▸ **TASK DIRECTIONS**
Give back, word for word, the lines in the listing below from the one holding "Click the React" down to the one holding "This screenshot has height=939, width=1080.", both ends included.
+-------+
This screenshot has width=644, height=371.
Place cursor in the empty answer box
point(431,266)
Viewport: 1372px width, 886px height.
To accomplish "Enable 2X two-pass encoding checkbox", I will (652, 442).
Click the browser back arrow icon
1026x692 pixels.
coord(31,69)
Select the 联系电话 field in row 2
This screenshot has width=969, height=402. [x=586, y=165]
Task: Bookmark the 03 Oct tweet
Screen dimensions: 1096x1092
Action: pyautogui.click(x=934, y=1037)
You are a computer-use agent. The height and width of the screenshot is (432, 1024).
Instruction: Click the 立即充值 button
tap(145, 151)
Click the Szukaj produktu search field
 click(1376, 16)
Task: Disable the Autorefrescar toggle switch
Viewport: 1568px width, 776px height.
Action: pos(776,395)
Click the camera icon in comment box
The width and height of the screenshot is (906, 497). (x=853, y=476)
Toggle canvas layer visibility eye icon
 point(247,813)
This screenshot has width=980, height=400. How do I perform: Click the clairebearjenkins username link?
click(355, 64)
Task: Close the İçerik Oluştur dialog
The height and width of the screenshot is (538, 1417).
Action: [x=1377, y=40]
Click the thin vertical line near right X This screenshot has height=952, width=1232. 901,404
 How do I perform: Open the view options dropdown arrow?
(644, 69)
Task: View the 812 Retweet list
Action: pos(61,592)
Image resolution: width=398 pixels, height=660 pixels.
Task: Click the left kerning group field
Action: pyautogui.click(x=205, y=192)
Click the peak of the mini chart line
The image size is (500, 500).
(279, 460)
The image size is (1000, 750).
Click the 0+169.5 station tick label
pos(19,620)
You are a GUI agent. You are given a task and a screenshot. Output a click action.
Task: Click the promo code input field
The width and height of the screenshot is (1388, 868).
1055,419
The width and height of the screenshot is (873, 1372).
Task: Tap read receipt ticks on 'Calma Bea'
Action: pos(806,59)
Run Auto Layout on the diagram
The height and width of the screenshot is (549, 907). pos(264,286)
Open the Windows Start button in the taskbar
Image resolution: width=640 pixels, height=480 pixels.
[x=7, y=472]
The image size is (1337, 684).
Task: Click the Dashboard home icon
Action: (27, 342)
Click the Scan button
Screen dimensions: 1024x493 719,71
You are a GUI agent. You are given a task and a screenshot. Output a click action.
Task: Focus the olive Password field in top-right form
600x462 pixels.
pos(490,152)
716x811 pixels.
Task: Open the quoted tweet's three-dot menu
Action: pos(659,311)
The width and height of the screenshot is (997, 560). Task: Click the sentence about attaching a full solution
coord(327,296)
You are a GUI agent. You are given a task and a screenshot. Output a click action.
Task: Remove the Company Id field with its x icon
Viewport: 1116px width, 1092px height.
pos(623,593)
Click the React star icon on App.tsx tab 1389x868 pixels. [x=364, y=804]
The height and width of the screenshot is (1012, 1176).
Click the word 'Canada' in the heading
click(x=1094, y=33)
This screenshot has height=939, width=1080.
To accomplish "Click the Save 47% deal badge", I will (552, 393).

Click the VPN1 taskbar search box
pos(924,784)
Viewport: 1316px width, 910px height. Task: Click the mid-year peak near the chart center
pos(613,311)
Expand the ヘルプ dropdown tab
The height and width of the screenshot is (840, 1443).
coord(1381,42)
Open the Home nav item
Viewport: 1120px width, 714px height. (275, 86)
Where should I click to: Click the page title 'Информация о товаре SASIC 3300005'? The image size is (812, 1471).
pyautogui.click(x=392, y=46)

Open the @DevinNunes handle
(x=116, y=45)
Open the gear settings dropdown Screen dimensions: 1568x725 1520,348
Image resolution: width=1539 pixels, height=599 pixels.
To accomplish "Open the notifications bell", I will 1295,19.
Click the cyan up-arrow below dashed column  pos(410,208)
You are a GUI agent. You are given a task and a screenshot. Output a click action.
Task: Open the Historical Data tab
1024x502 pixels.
+-------+
▸ **FINISHED EXERCISE**
Click the React star icon on App.tsx tab 1389x868 pixels. [x=364, y=804]
The height and width of the screenshot is (1012, 1176).
Click the word 'Canada' in the heading
click(x=1094, y=33)
This screenshot has height=939, width=1080.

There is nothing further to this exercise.